Triple H's WWE Vs. Tony Khan's AEW: Which Is Better?
4. Angles
Triple H was never actually that good at booking angles even during his impressive prime as the creative force of peak NXT.
He was always more capable of basic brawls, scripted promos in which the premise of the conflict was echoed across the ring, and well-produced video packages that documented the basic brawls and scripted promos. There was little verve, spark and imagination to his style.
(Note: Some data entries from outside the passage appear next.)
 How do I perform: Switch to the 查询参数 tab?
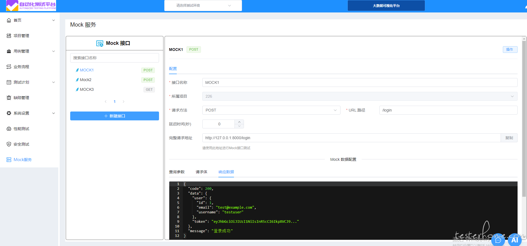pyautogui.click(x=177, y=172)
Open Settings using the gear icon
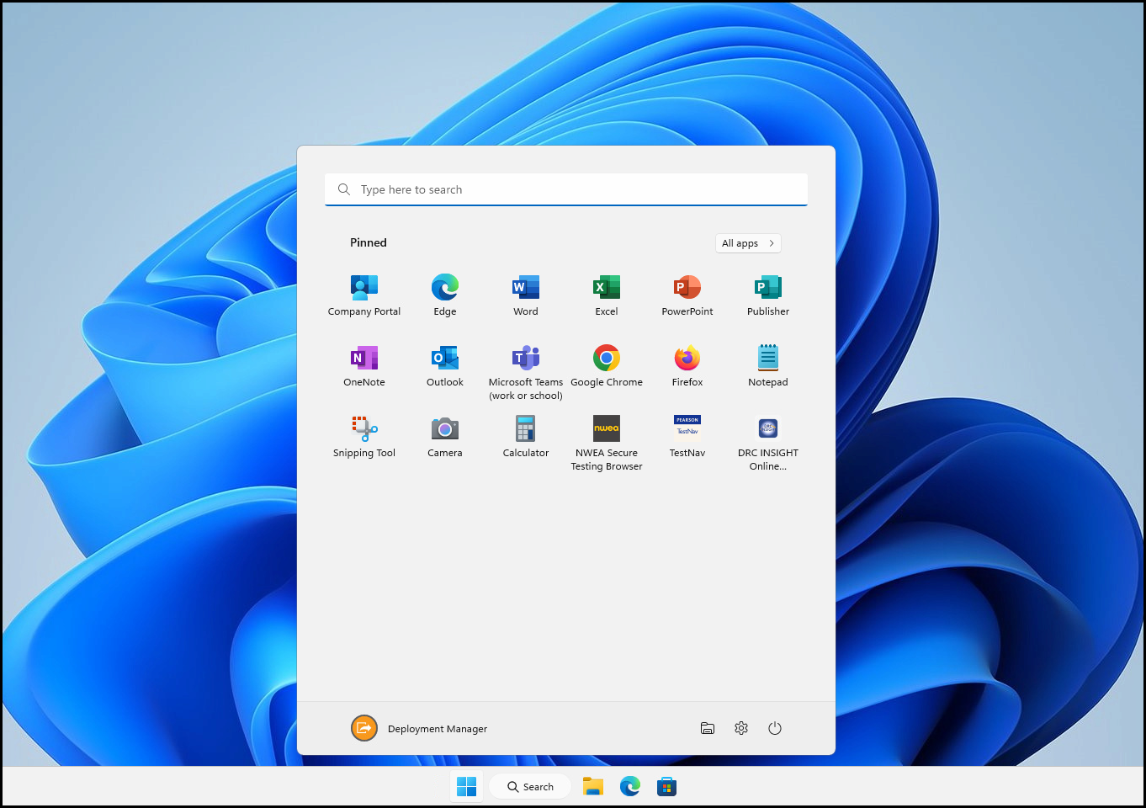This screenshot has width=1146, height=808. [x=741, y=728]
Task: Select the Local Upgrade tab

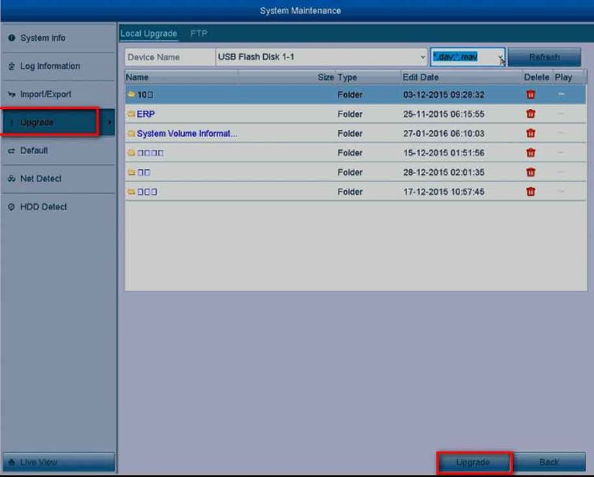Action: pos(149,34)
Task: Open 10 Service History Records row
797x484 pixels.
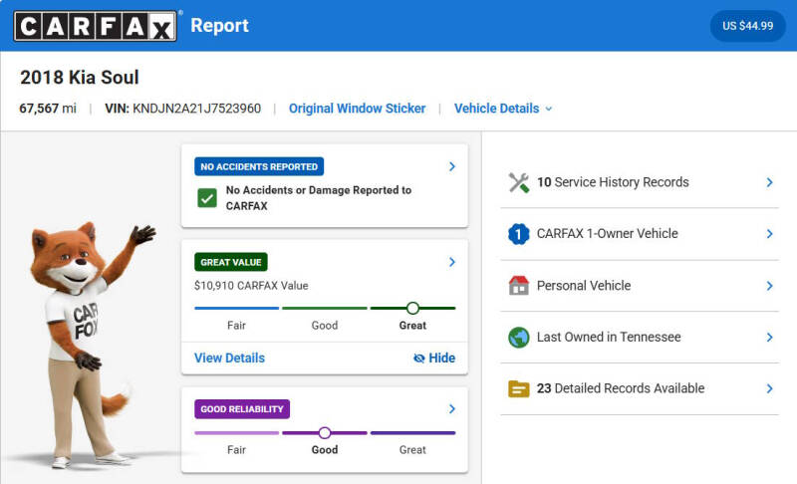Action: (640, 182)
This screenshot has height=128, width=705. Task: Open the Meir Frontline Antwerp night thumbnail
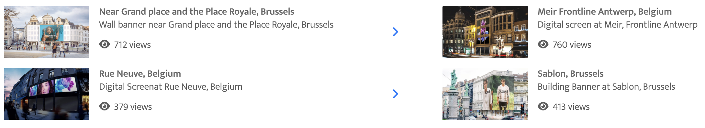coord(485,32)
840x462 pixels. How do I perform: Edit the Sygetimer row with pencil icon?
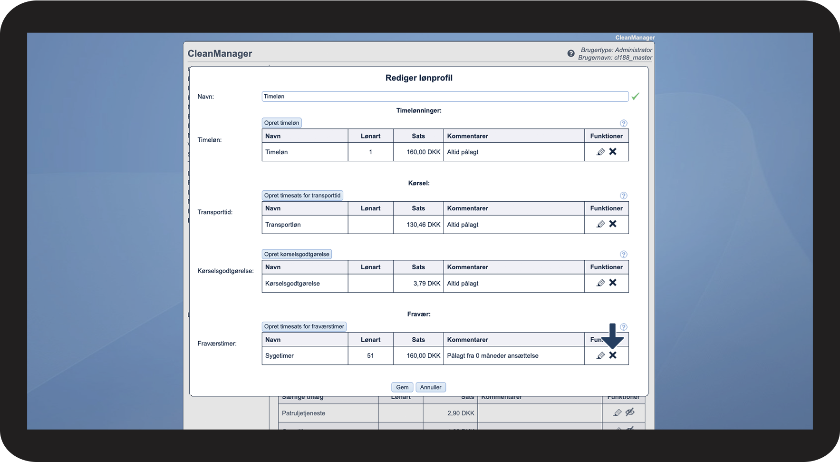point(600,355)
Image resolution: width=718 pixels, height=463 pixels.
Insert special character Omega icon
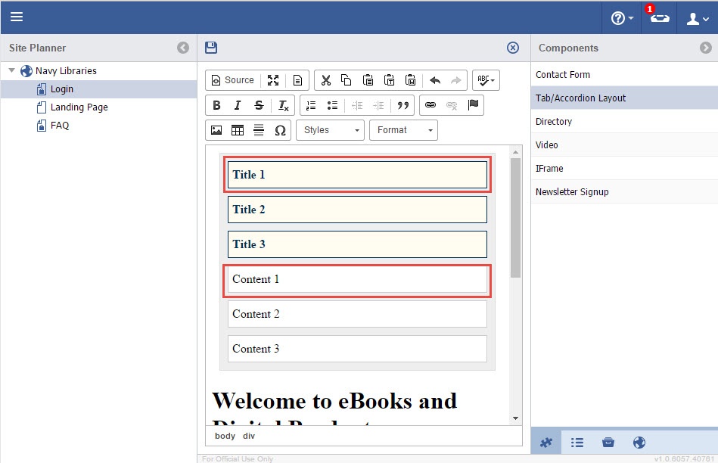280,130
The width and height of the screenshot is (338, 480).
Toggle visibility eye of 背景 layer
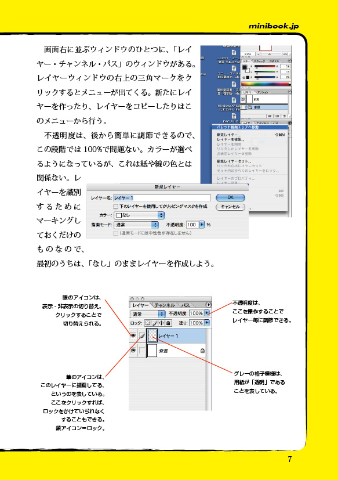[133, 351]
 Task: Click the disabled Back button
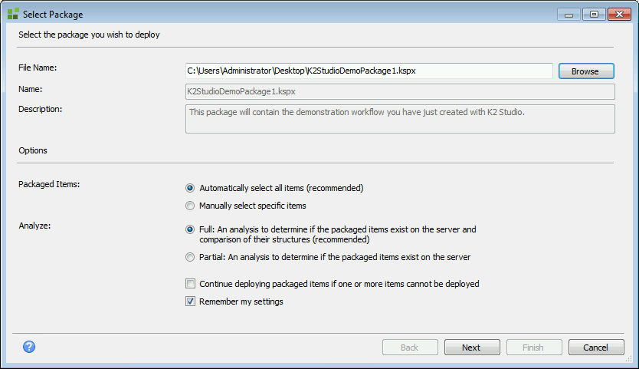[410, 348]
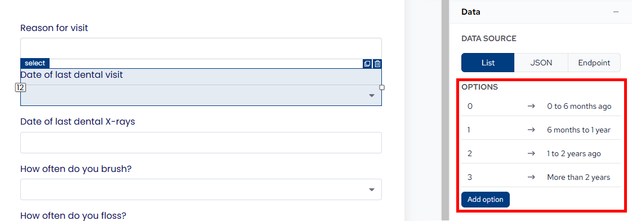The width and height of the screenshot is (632, 221).
Task: Edit the 6 months to 1 year label
Action: (579, 130)
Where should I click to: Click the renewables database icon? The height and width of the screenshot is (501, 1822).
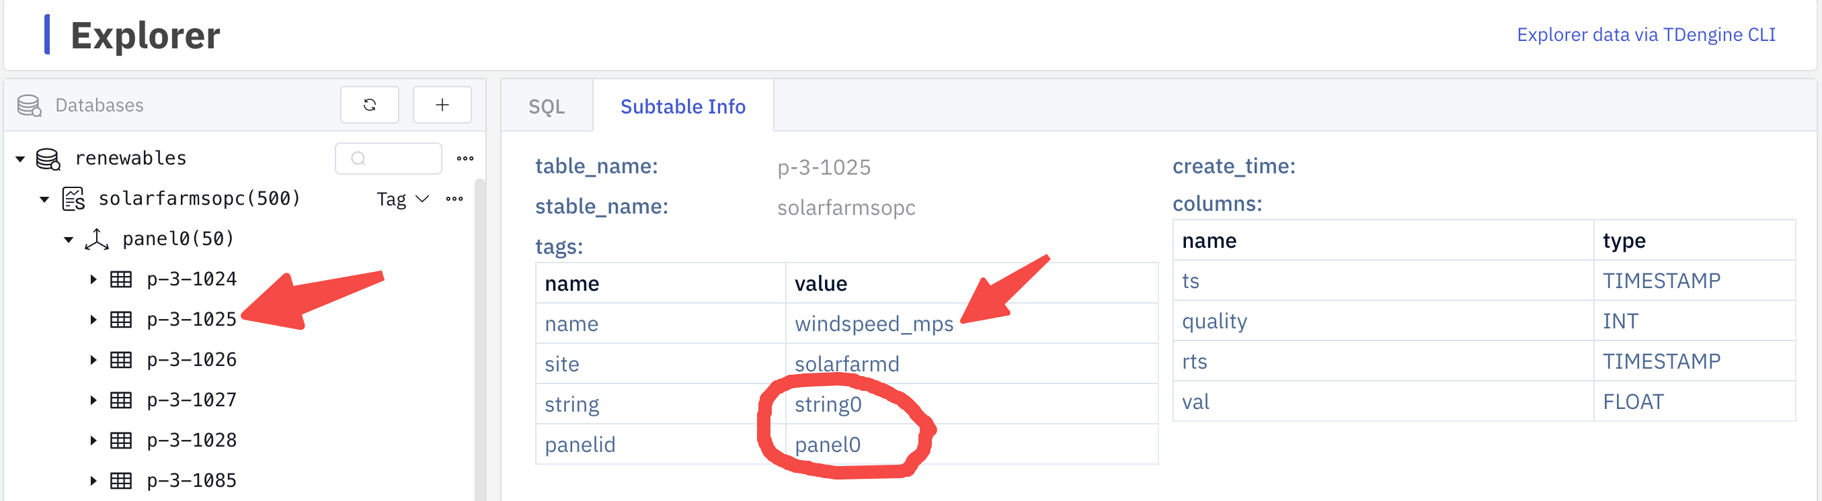point(48,159)
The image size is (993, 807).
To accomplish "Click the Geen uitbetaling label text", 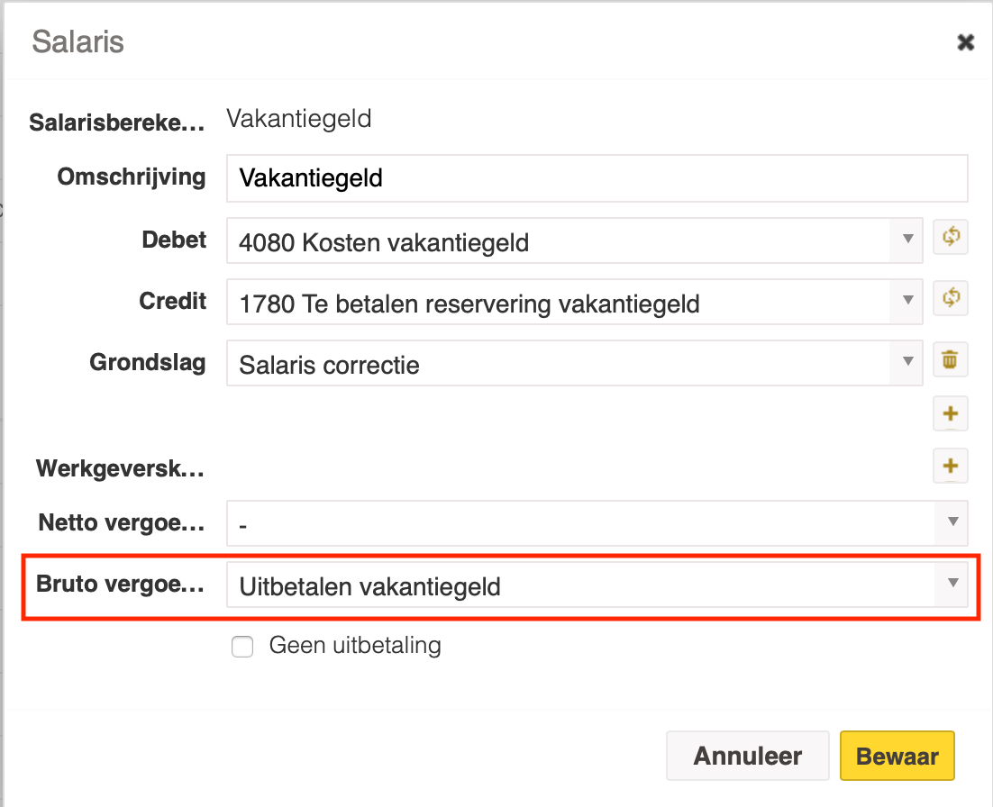I will (355, 646).
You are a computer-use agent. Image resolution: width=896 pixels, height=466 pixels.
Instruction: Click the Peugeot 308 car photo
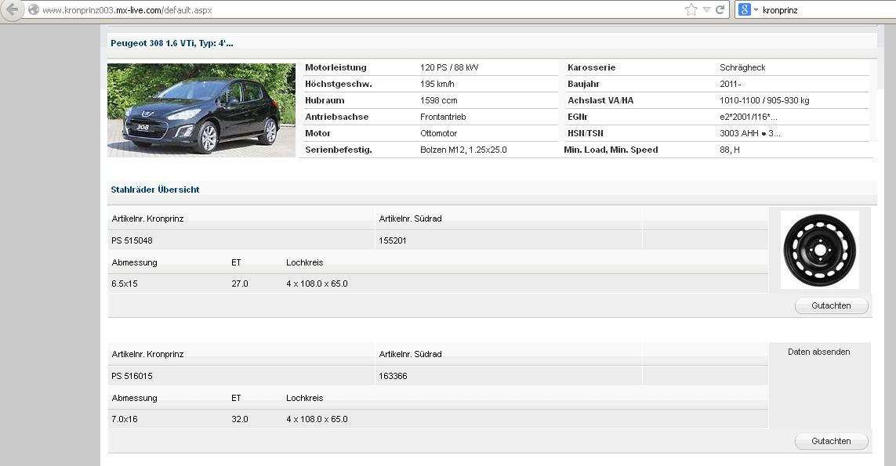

The t-shirt fake-out angle in which Sami Zayn performed an incredible transition from nervy apprehension to devastation to euphoria was incredible, mind you, but it was uncharacteristic of his booking style, which is conservative and often dry.
And also counterproductive: using a comparative exercise, to establish Braun Strowman as a babyface monster, Triple booked angles to bury his tag team division in what was overlooked promotional malpractice.
To establish Wardlow as a babyface monster, Tony Khan booked tremendous angles in which his top prospect rampaged through the backstage area, brutalising security guards who took pleasingly funny slapstick bumps, only to just get blocked off from giving MJF what was coming to him - thereby fuelling anticipation amongst the fanbase to see Wardlow achieve precisely that.
Khan then subverted this by laying out an awesome angle in which Wardlow, using his smarts, worked his way into a similar position - but this time, the fleet of security guards prevented a cowardly MJF from returning to the ring in his match against Shawn Dean. MJF lost by count-out, in a shocker made effective by Khan's refusal to book that finish elsewhere, which infuriated MJF into eventually granting Wardlow a match.
If he didn't, the intelligent Wardlow - who didn't have to destroy the Young Bucks, FTR and the Acclaimed all at once to look powerful - would have removed MJF further away from title contention.